Japon : le retour du nucléaire ? Trois questions à Jean-François Heimburger | Nucléaire : la revue de presse | Scoop.it

Quelles sont les positions du gouvernement japonais sur la question de la reprise de la production d’énergie nucléaire, et quel mix énergétique semble-t-il vouloir mettre en place pour l’avenir ?

Le gouvernement actuel, dominé par le Parti libéral démocrate (PLD) auquel appartient le Premier ministre Shinzô Abe, considère l’énergie nucléaire comme une des sources d’électricité les plus importantes pour le pays. Cela tranche avec l’ancien gouvernement, dirigé par Yoshihiko Noda et le Parti démocrate du Japon (PDJ) jusqu’à la fin 2012, qui souhaitait une sortie du nucléaire en 2030.
Le 30 janvier 2015, une série de réunions sur l’avenir de la politique énergétique du Japon ont été lancées par le ministère de l’Économie, du Commerce et de l’Industrie. Ces discussions rassemblent un panel d’experts, dont certains avancent une part de 15 % de nucléaire dans le mix énergétique d’ici 2030 (il était de 28 % avant la crise nucléaire en 2010, et de 1 % en 2013). Le ministère souhaite qu’il représente 20 à 25 % du total, mais cela impliquerait la construction de nouvelles centrales et/ou la prolongation de l’exploitation de certains réacteurs au-delà de 40 ans. Rappelons que les nouvelles exigences gouvernementales en matière de sécurité nucléaire, adoptées en juillet 2013, prévoient le démantèlement des réacteurs de plus de 40 ans, au nombre de sept à ce jour. Une prolongation exceptionnelle de 20 ans reste possible, et semble d’ailleurs envisagée pour les réacteurs no 1 et 2 de la centrale de Takahama.

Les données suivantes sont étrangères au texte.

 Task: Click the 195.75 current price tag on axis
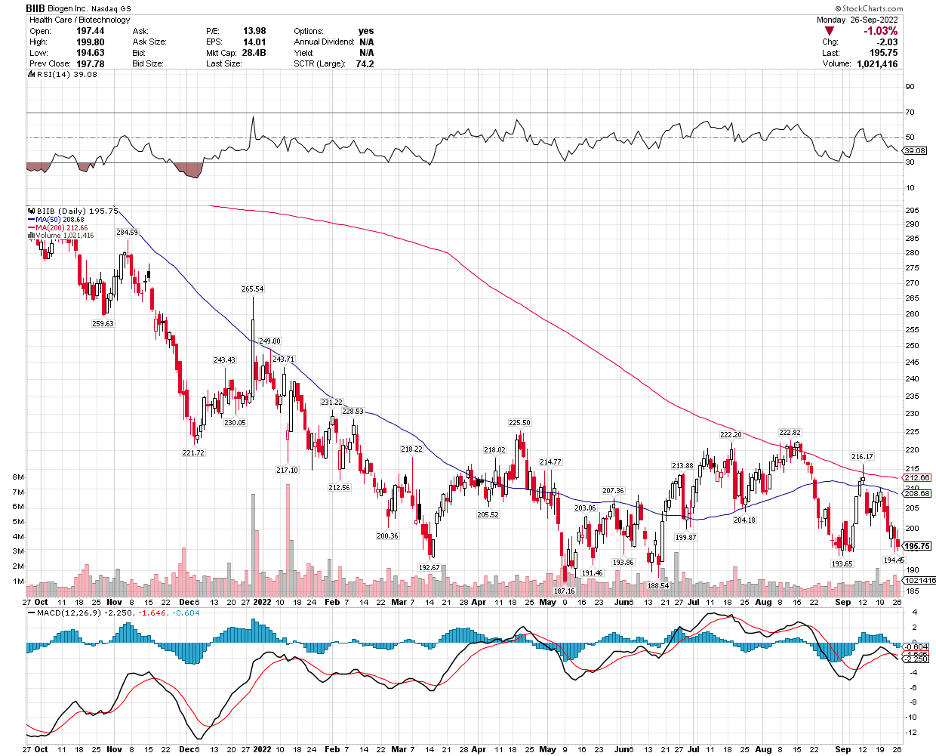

Le ministère appelle également à poursuivre le développement des énergies renouvelables, avec pour objectif une part de 20 % dans quinze ans (contre 9,6 % en 2010 et 10,7 % en 2013), afin de lutter contre le réchauffement climatique. En effet, la part des énergies fossiles a augmenté (62 % en 2010, 88 % en 2013) pour compenser l’arrêt des centrales nucléaires, et le pays a émis une quantité record de gaz à effet de serre en 2013. Quoi qu’il en soit, un nouveau plan énergétique, plus précis que le précédent (qui date de l’été 2014), sera présenté en juin 2015. D’ici là, les experts et la population participeront aux discussions. Les conséquences de la libéralisation du marché de l’électricité, prévue pour 2016, seront également étudiées.